I came by this after reading your Shin Ramyun pot article. Always lovely writing, and timely as I prepare to move to a studio soon and start living alone. Thank you for opening your heart and writing so poignantly about tender, raw, and real emotions. Its food for the soul.
I came by this after reading your Shin Ramyun pot article. Always lovely writing, and timely as I prepare to move to a studio soon and start living alone. Thank you for opening your heart and poignantly turning so many emotions
It seems at this time, I've turned to reading Food 52 more for the articles than the recipes! In particular, your articles. They are so beautifully written. Thank you!
I enjoyed reading about your trip to Maine. Sounds lovely, wish I was closer. Also enjoy your Table for 1, thanks for all the folks that do eat by themselves. Even if it’s 1 to 3 times a week, it’s a pleasure to read your recipes and know others enjoy a meal by yourself.
Thank you for being so open in this article. What a generous gift, having read it on Christmas Day. Keeping solitude from slipping into loneliness is a skill I am still working on and it's comforting to know that others are working on this too.
I’m so late in responding, but wanted to thank you for commenting on Christmas Day! And yes, it’s a daily challenge, esp now that we’re all in quarantine. Hope you’re safe and healthy-
Eric, You are never alone, you are so lucky, you have your dog (mine passed away last year.) Your writing always moves me, makes me laugh, or in this case, tears. Fondly, Alex
...or how about that time I wasn't alone, but I felt alone, and I cried and cried and CRIED while I read your chicken recipe, until all the loneliness had washed away ... Thanks for this and for the chicken and for getting a complete stranger through a day so hard the next one just didn't feel worth it...
We sat here reading your beautiful recipe and essay. And it led us to wonder...did you end up together? Also, you have 2 new fans- we can't wait to try your recipes and read more of your writings!
This is so well written and moving. Never thought i could, or want to, get through a recipe article. I hope you're writing a novel and not using your writing prowess for food posts!
I thought I was just going to read a recipe, well a little bit of a story too. But now I feel like I just started a novel that I want to finish reading!
Eric, I was very moved by your writing. Though I'm rarely alone since I live with my husband, one son, two dogs and a bird, I still have patches of loneliness inside that sweep over me off and on.

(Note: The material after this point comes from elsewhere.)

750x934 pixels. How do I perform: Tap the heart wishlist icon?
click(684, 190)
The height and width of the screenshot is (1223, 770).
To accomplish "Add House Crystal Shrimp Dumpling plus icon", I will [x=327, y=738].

I am not a fan of chicken breasts, preferring thighs but there is a place in my cooking for breasts as you can pond them and saute them quickly, seasoning them anyway you want.They are a must for chicken/fruit salad. I hope to read more of your writing Eric and am surprised I missed you voice before.
Elaine, thank you so much. Too true that even with other humans and dogs and a bird (my finch passed away a few months ago), one can still feel that dark cloud overhead.

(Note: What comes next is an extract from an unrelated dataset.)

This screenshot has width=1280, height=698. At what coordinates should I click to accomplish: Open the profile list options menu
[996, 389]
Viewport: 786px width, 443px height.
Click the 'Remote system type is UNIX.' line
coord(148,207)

Eric, If you are thinking of getting another bird, I heartily recommend a cockatiel. They are very social, like a party and dogs. We've had finch and love birds but male cockatiels are the best.
Eric, you've written movingly before about the connection between food, comfort, and surviving loneliness, but this is my favourite piece of yours so far, maybe because I'm struggling with all of them while I try to recover from a broken heart. Thank you so much for letting me know that I'm not the only one who lies awake in bed when solitude transmutes into loneliness.